Stated exercise
List every line of the entries below that contains the string "dimensions", matching case exactly.

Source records
----------

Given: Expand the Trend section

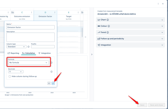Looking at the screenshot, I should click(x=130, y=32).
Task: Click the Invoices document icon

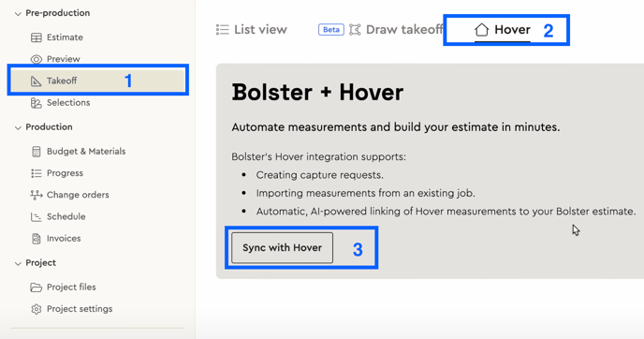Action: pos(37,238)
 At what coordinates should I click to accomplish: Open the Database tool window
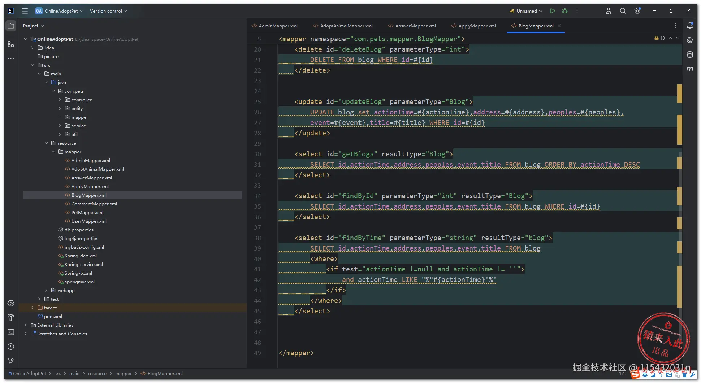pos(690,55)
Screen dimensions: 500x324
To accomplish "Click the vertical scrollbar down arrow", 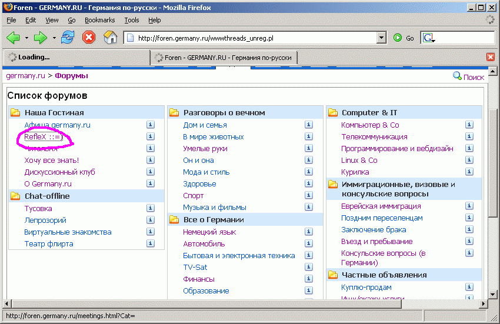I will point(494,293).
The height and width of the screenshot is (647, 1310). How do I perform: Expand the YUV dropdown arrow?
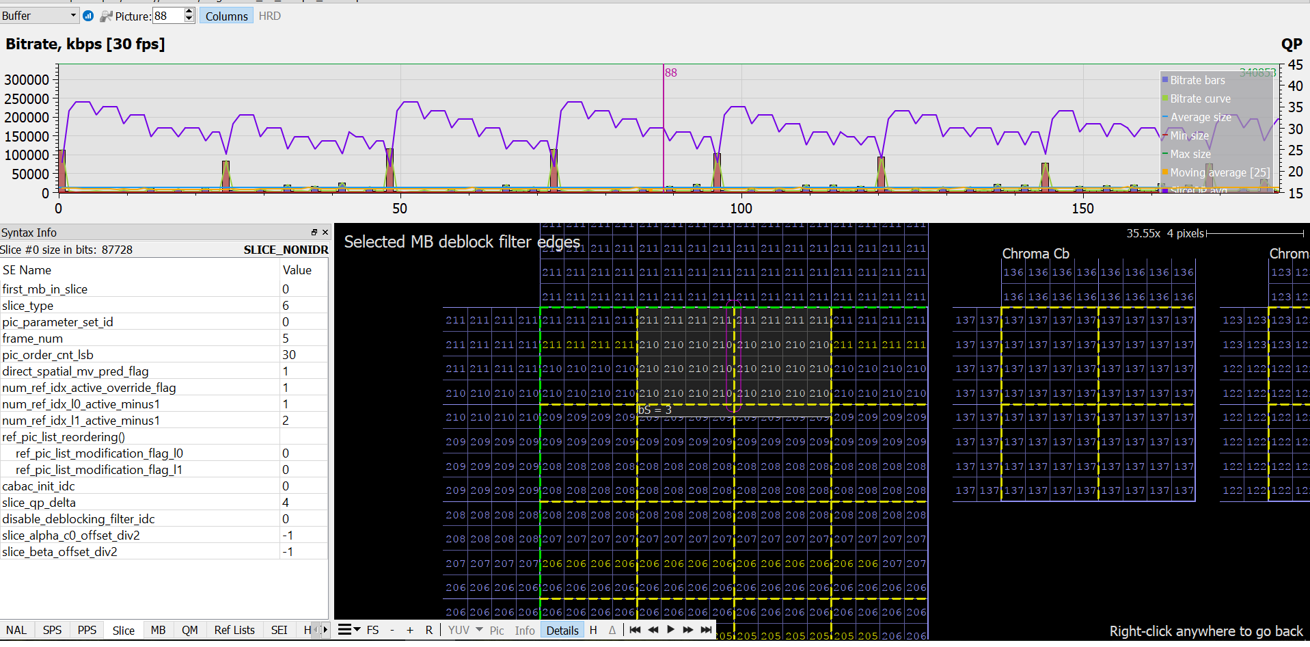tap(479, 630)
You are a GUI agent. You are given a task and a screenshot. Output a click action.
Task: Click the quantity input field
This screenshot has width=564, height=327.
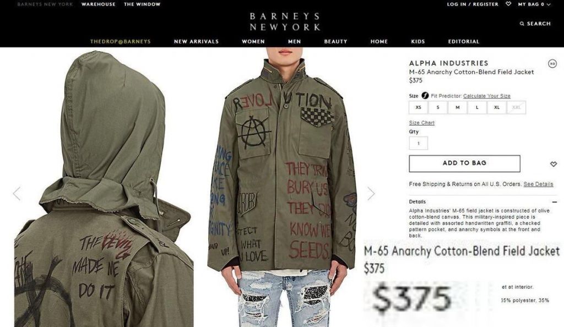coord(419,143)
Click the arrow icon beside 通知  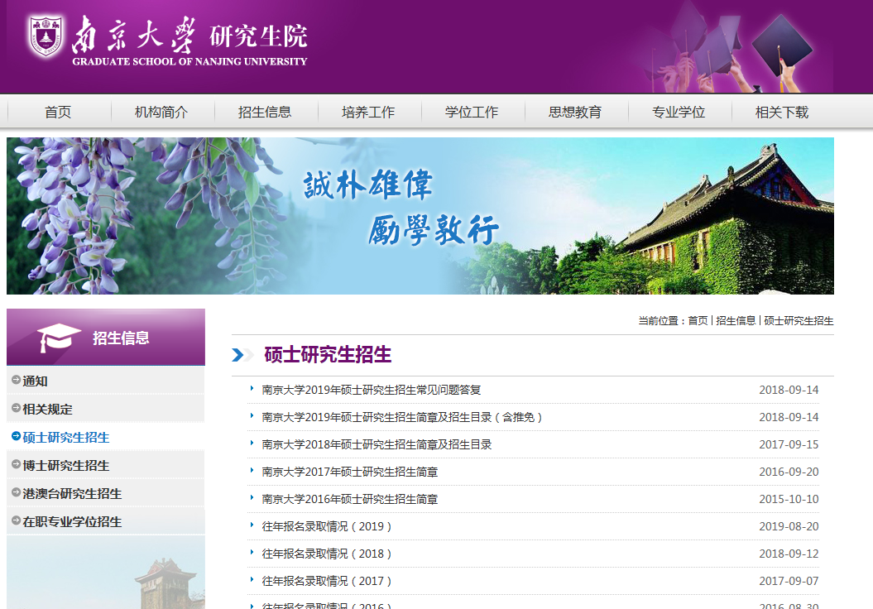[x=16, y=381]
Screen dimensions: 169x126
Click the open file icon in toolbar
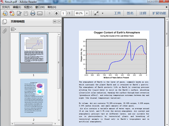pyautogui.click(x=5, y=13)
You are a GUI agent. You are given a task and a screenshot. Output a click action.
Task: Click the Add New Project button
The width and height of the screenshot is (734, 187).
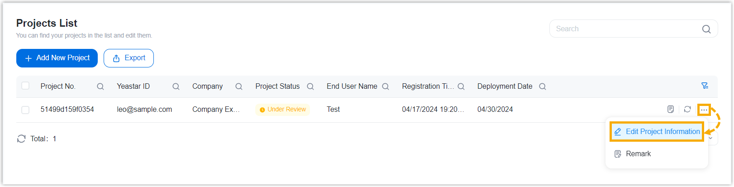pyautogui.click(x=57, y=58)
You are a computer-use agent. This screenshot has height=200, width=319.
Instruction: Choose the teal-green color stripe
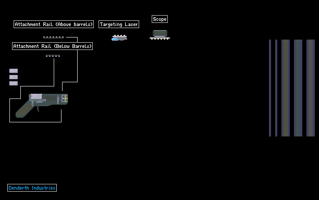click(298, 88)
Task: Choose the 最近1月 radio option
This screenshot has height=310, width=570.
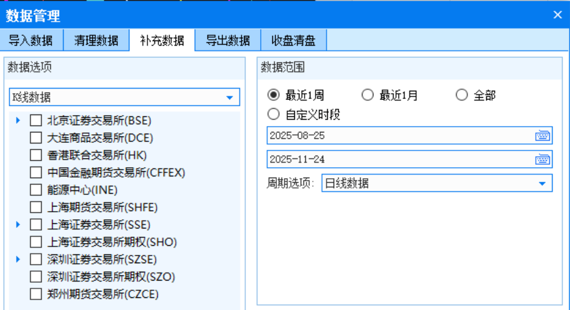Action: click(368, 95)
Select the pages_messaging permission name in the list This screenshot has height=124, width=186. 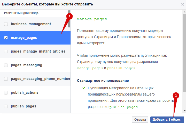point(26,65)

----------

Expected output
Screen dimensions: 500x324
Screen dimensions: 169x126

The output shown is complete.